Oh, how we love to romanticize poverty and tell tales of the good humble folks who do so much with so little. They are certainly a people proud of their heritage, who make lemonade out of lemons. But make no mistake, they are clear on just how sour those lemons are and just how much work that lemonade takes.
Still, even with the congestion, of this inner-city and the shocking abandon that characterized its care, it was impossible to ignore the magnificence of such intriguing and important historical monuments. It was also impossible not to feel moved by the creativity, talent and warmth of its people. Perhaps my favorite attraction downtown, was “Callejon de Hamel”. Its profound presentation of Afro-Cuban culture, stamped my heart with a feeling of “yessss!”
If you’re thinking of vacationing in Cuba, here are some other things to consider:
-1. WIFI is difficult, requiring the purchase of a card. You then enter the card code into your device, but can still only log on in certain WIFI access locations, (ex: specific parks, particular hotels, etc.) I was off WIFI for the entire 10 days of my trip, which was actually incredibly relaxing once I worked through my initial anxiety.
-2. Transportation is not easy to secure outside of the downtown area. However, once we hired a driver to tour us all day, each day, the trip got much more fun.
-3. It could be difficult to get certain foods or drinks that you might not have thought to be problematic. It depends on the current state of markets and restaurants in the area who depend on the current state of exports and imports to the island. For instance, we had a hard time getting milk for coffee and tea each morning.

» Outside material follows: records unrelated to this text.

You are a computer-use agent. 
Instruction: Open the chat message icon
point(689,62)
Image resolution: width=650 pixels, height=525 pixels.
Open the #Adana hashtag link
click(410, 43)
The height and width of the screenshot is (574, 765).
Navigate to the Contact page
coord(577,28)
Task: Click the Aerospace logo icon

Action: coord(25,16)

+1. Getting there is easy. We traveled Jet Blue and purchased a visa at the airport for $50, on the date of travel, for the purpose of Education: People-to-People contact. U.S. relations with Cuba are due to change so it is worth looking into current policies and restrictions before planning your trip. Still, ours was easy-breezy.
+2. The climate is lovely. We traveled in May and enjoyed weather in the 80s every day, with only a few occasions of short-lasting rain in the evening. The humidity was moderate and the sun was intense but not scorching.

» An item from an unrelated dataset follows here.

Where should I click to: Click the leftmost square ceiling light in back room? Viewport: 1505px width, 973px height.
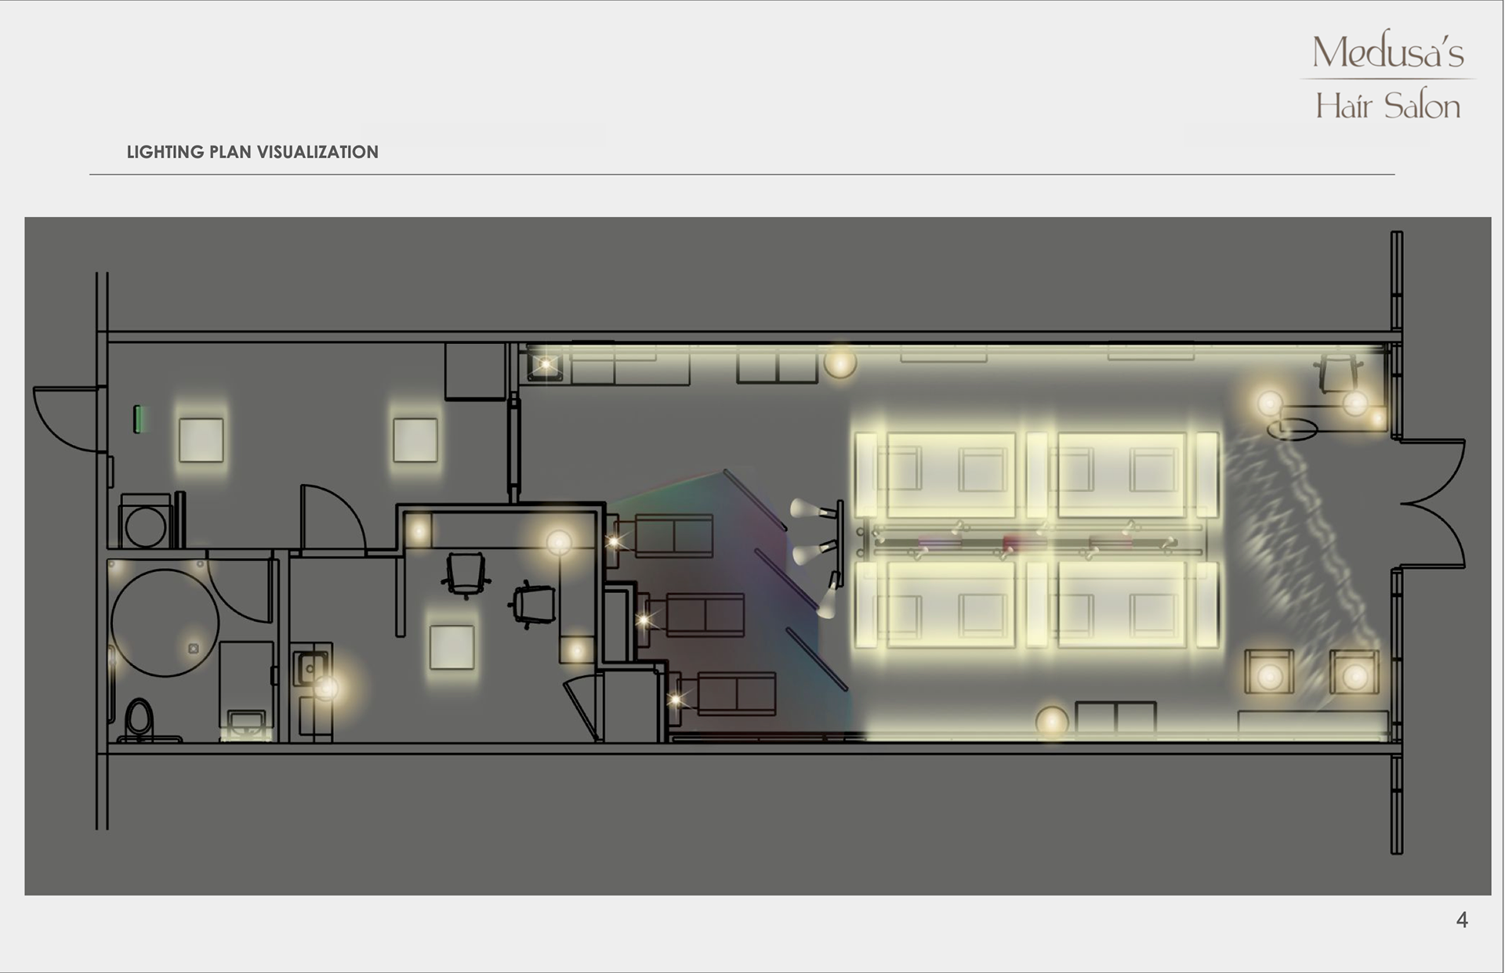pos(201,439)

+3. The landscape is to die for… Everything about the natural scenery makes you warm inside. Were you not surrounded by white sand, clear-water beaches, then you were surely in the company of mountains and hills which collaged shades of lime, jade and olive greens.
+4. The people were, by and large, the island’s best feature. Their sense of humor, inviting demeanor, interesting stories and helpful way, made our time there informative, exciting and tranquil.
It was truly a trip to remember.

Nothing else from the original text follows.